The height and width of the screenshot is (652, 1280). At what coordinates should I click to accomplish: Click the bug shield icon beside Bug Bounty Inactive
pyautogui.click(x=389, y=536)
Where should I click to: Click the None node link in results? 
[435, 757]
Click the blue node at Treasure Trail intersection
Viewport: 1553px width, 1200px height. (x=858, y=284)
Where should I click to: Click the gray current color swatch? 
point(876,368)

==

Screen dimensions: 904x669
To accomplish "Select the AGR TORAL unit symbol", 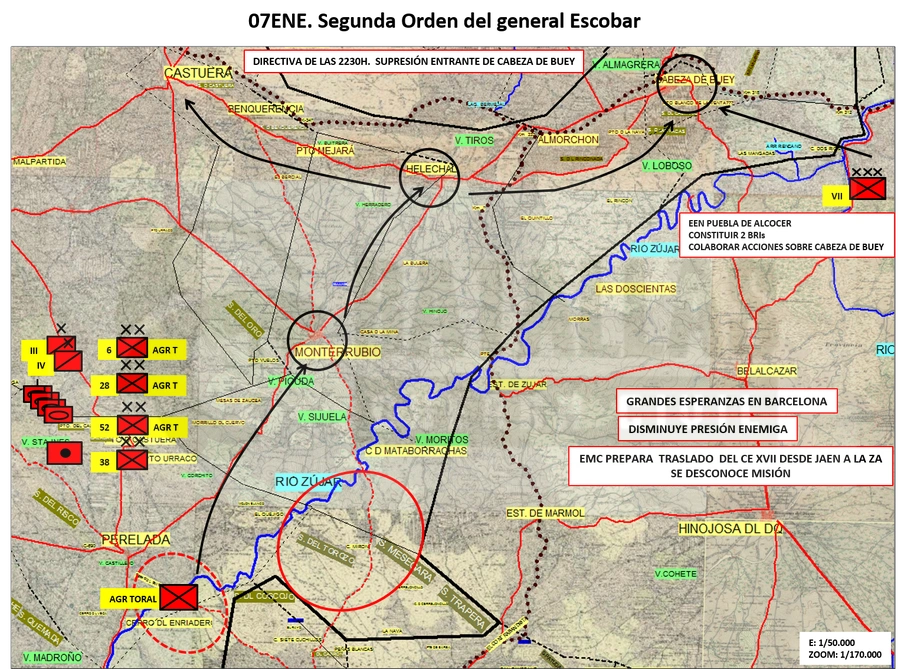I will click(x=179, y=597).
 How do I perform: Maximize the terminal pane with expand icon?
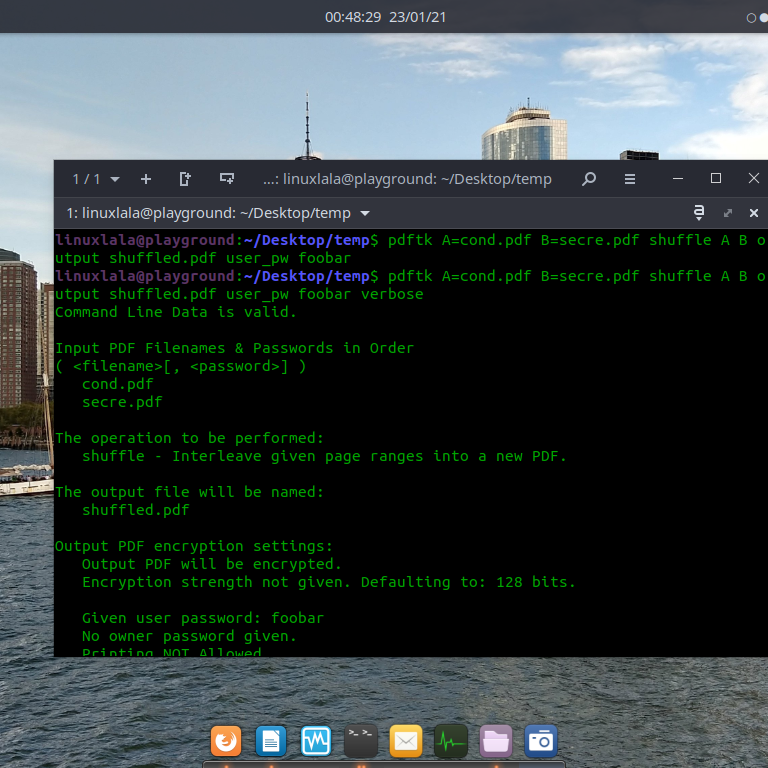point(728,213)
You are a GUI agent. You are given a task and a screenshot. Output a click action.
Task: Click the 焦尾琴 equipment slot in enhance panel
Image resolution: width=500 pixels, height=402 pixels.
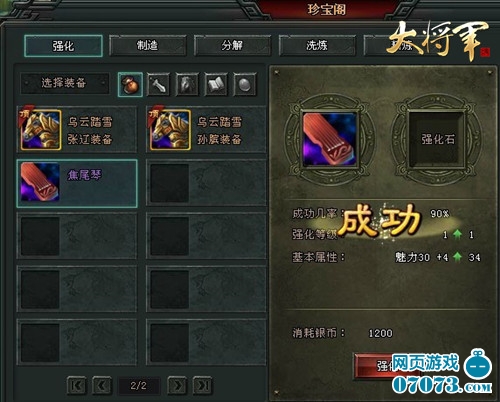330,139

...

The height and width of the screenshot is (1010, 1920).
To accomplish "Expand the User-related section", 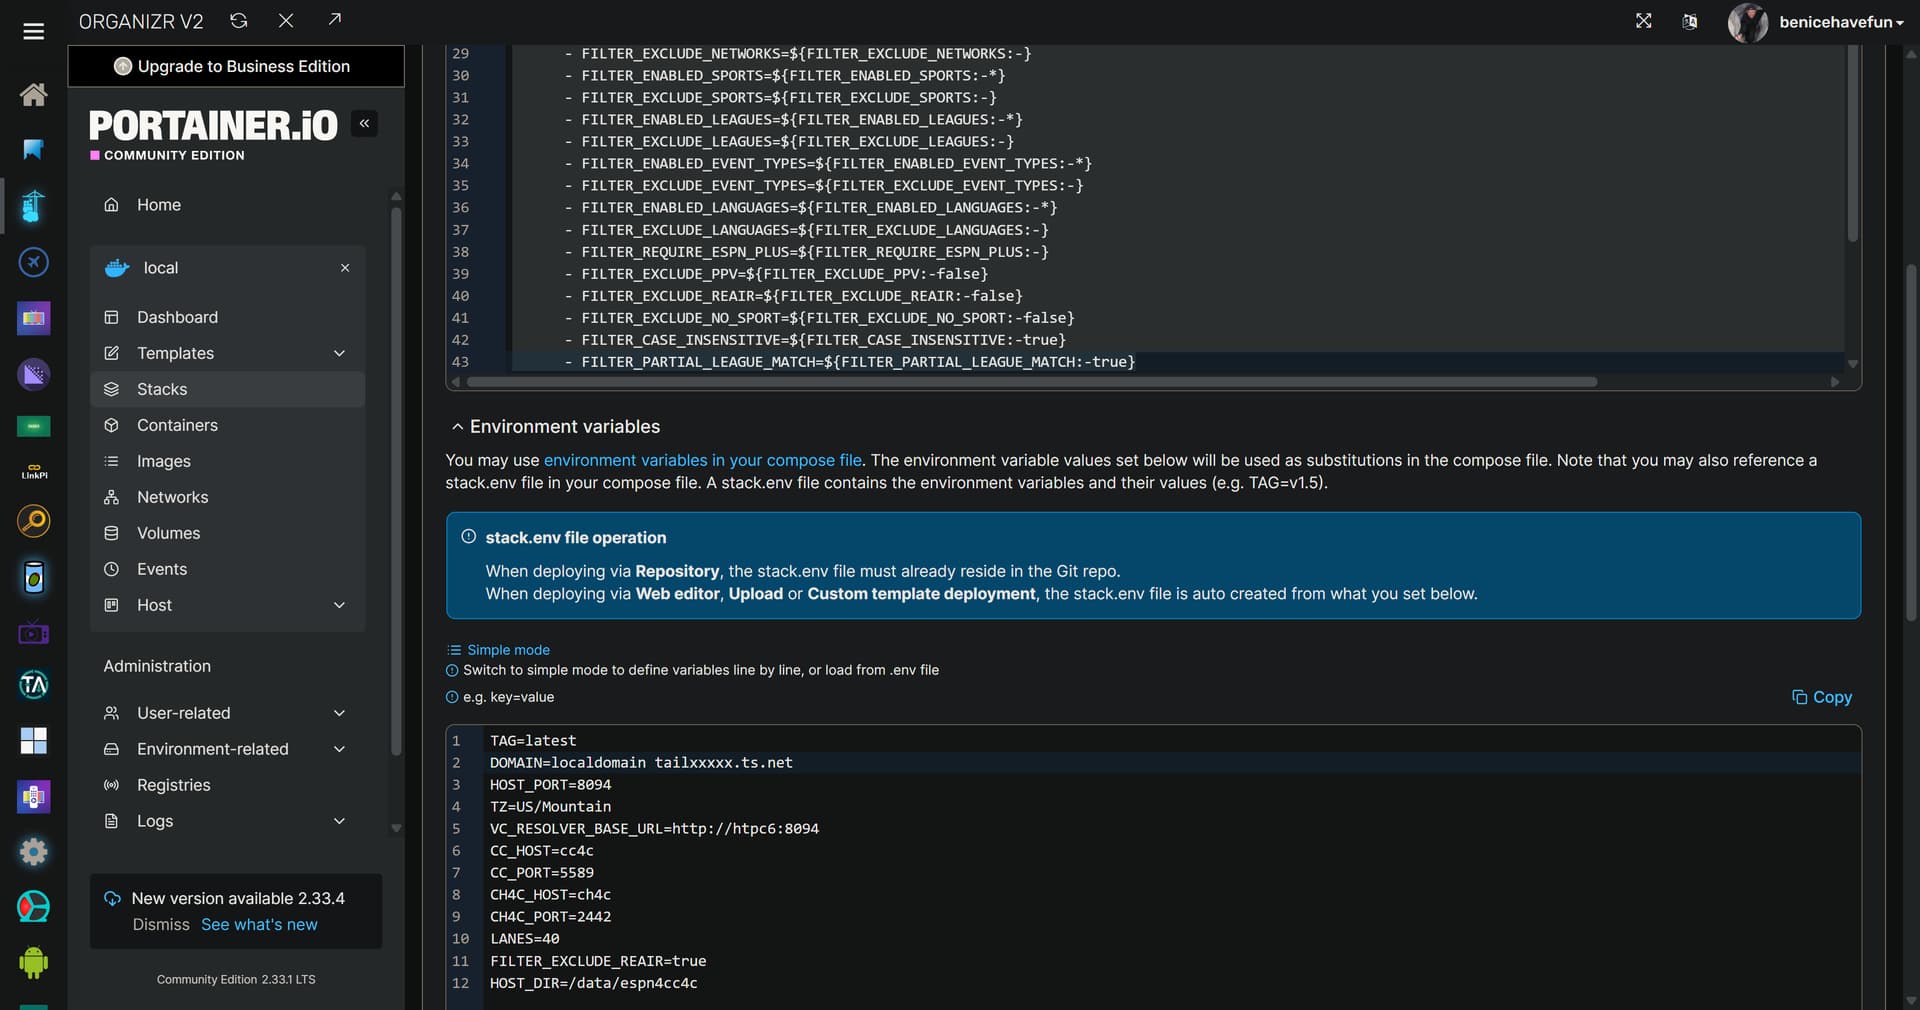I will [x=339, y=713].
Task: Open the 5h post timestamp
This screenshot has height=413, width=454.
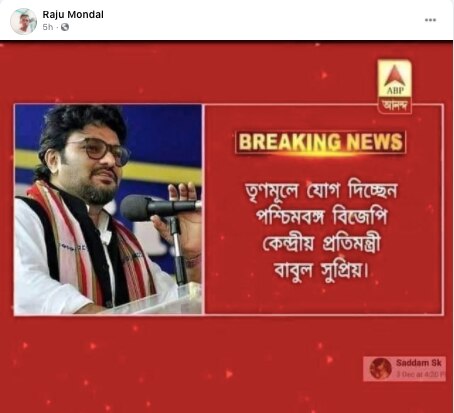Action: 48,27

Your objective: Please return the data above exactly as it stands from the line with "How do I perform: Maximize" to the line with "Task: Click the", keeping both of those lines but none of the pictures.

Response area:
 How do I perform: Maximize the terminal pane with expand icon?
point(728,213)
You are a GUI agent. You are given a task and a screenshot. Output a click action.
Task: Click the 焦尾琴 equipment slot in enhance panel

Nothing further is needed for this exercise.